Ernstzunehmende Bahnhöfe erkennt man daran, dass auf dem Bahnsteig eine rollbare Verkaufstheke mit Tchibo-Logo steht, wo allerlei Backwaren, vom zuckrigen Franzbrötchen bis zum fettigen Käsebrezel, effektvoll beleuchtet den vorbeihastenden hungrigen Großstädtern den Mund wässrig machen sollen. Im Winter nicht Fahrrad, sondern Bahn zu fahren, ist schon deshalb schlecht für die Figur.

Schlecht wurde mir aber auch fast, als ich mir die Tüte etwas genauer ansah, aus der ich das gerade erworbene Brezel zog. Nicht des innewohnenden Teigknotens wegen. Ich beging den Fehler, mir die auf den ersten Blick einfach nur etwas zu schrillbunt bedruckte Tüte des Tschibo-Partnerunternehmens „Lacino“ etwas genauer anzuschauen. Und verschluckte mich, sprang mir doch dieses Logo entgegen:

Ups

Ich glaube, es hakt, und zwar gleich überkreuz. Was war da passiert? Für Restbestände der Berliner Olympiabewerbung 1936 war die Tüte nicht vergilbt genug. Wohl eher ein akuter Fall von mangelndem Fingerspitzengefühl, denn political correct kann man dieses Logo irgendwie nicht nennen.

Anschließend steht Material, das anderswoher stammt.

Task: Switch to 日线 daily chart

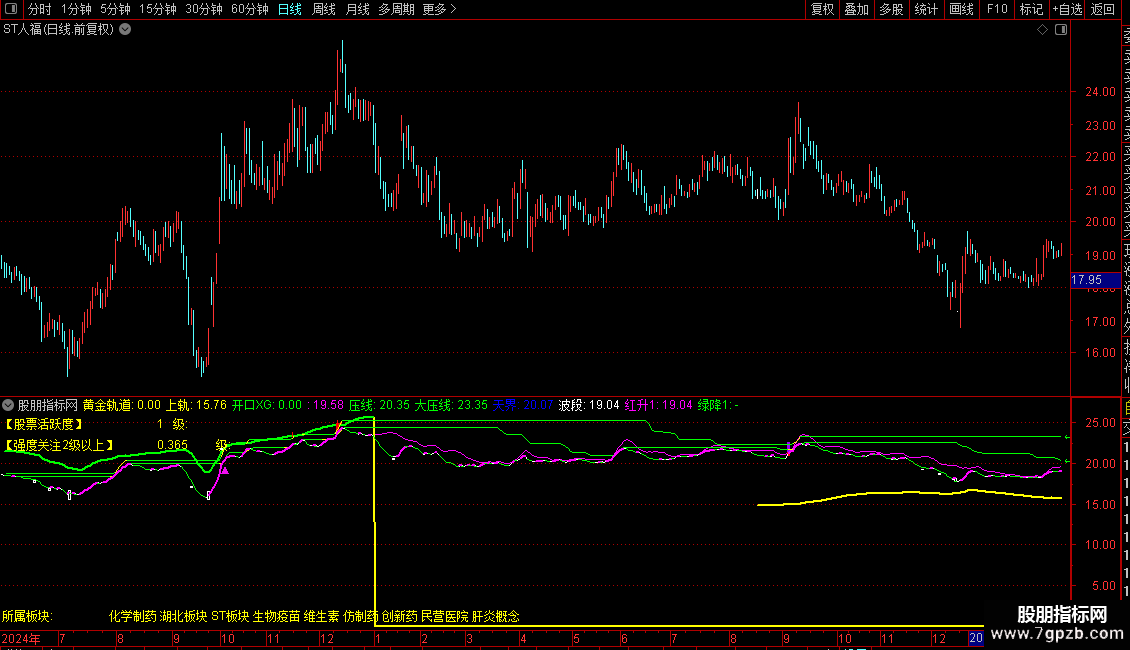Action: [x=289, y=9]
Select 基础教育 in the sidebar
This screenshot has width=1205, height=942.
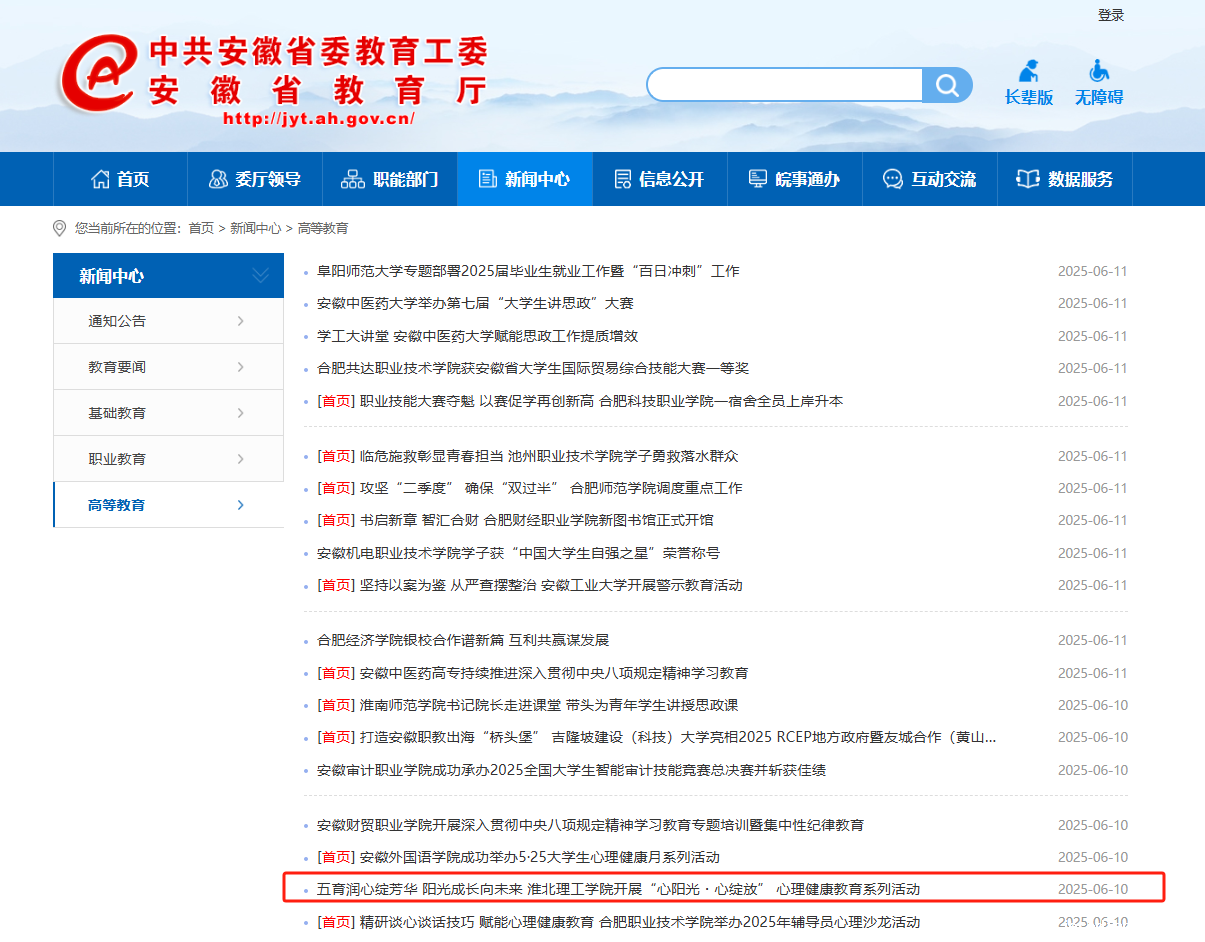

Es ist ja leider nichts Neues, dass zweitklassige Modelabels sich mit germanisierenden Logos und Namen ausstaffieren, um ihre in fernöstlichen Sweatshops zusammengetackerten Bomberjacken möglichst teuer an den doitschen Mann zu bringen. Aber werden jetzt auch Backwaren politisiert?

Natürlich nicht, beeilte sich ein Sprecher des Unternehmens zu erklären, auf die von mir empfundene Swastikosität des Signets hingewiesen. Vielmehr stelle das Logo Windmühlenflügel oder einen Wirbel dar und solle Fröhlichkeit und Dynamik verdeutlichen. Man habe sich beim Entwurf einer professionellen Agentur bedient, sei erschüttert, derlei Assoziationen hervorzurufen und wolle mit Hakenkreuzemblemen nun wirklich nichts zu tun haben.

Beruhigt kaufte ich mir am nächsten Morgen ein Franzbrötchen. Aber trotzdem. „Ich glaube nur was ich sehe nur was ich glaube nur was ich sehe“, dieser Schriftzug prangt als halbwegs intelligente Kunst am Bau am Cubix-Kino auf dem Alexanderplatz. Glaube ich, was ich sehe? Sehe ich, was ich glaube? Bin ich überempfindlich? Die Diskussion ist eröffnet.